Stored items
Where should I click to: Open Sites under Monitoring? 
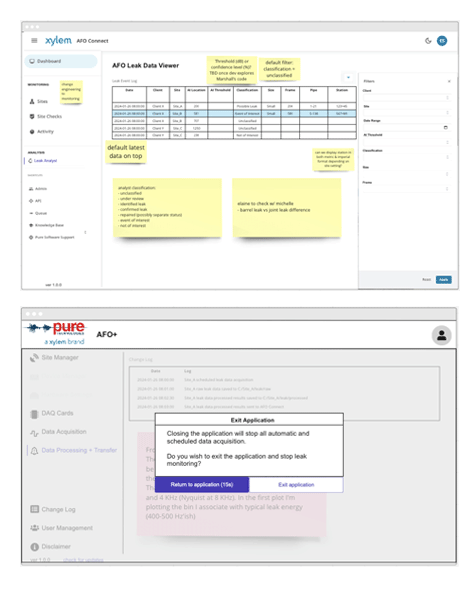[39, 101]
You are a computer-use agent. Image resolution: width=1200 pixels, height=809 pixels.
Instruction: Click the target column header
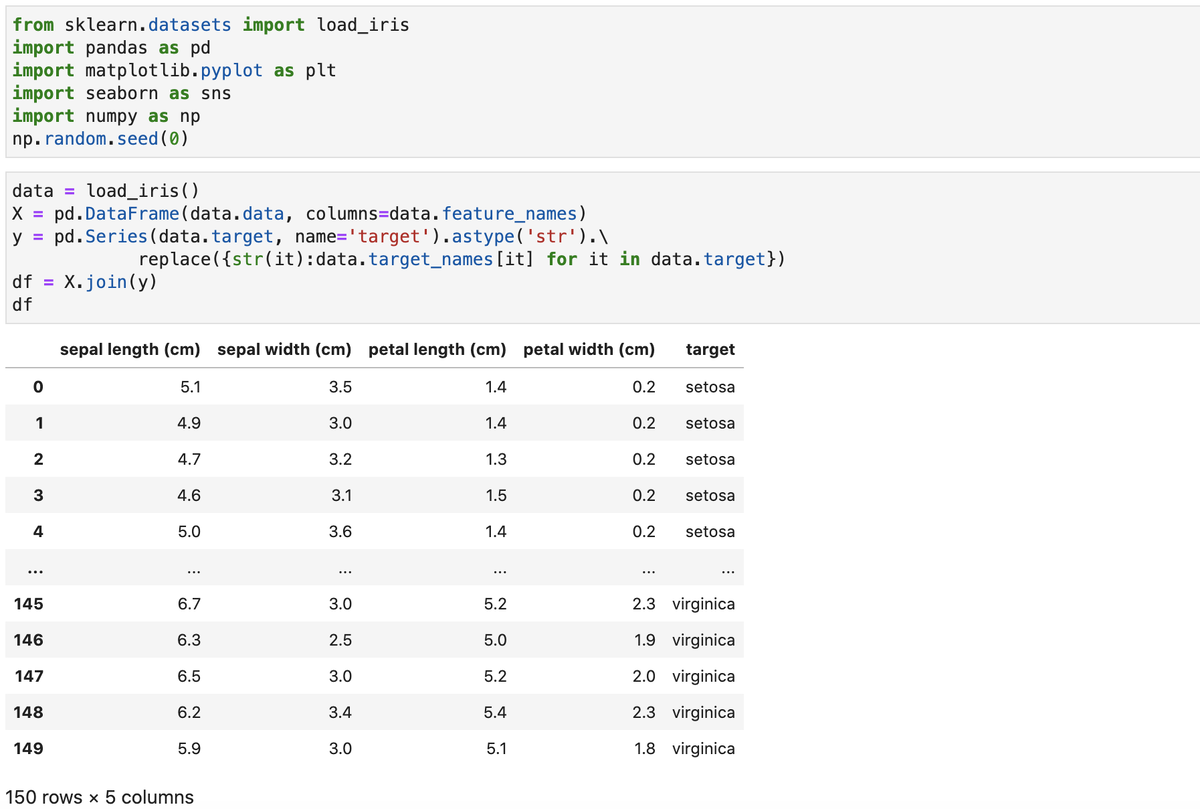710,349
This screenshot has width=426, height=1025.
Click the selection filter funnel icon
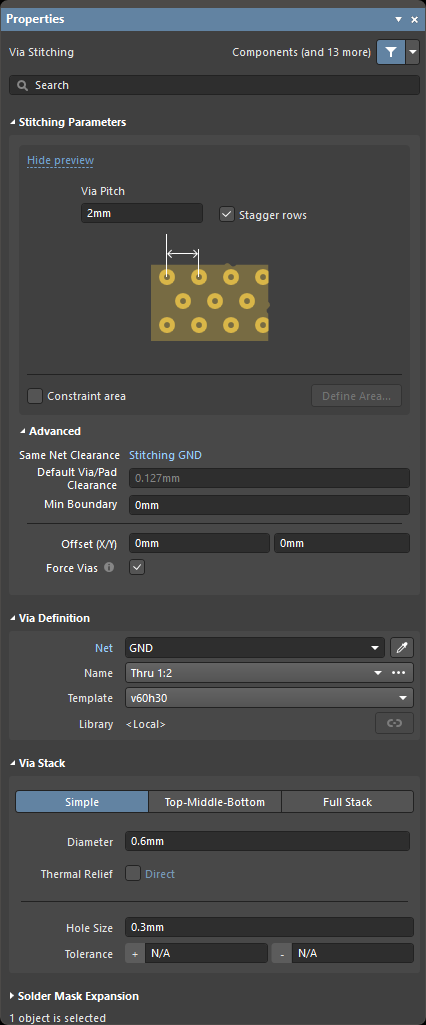point(391,52)
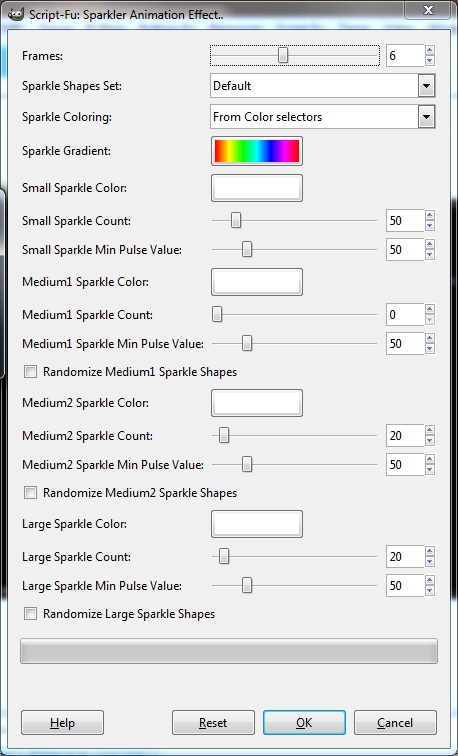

> [WHAT IS NEEDED]: From the first line to the last, repeat the data above exactly and leave the pictures out.

> [ANSWER FOR THE TASK]:
Where should I click to: Open Sites under Monitoring? 
[39, 101]
You are a computer-use agent. Image resolution: width=1200 pixels, height=809 pixels.
Instruction: Click the target column header
710,349
This screenshot has width=426, height=1025.
Click the selection filter funnel icon
point(391,52)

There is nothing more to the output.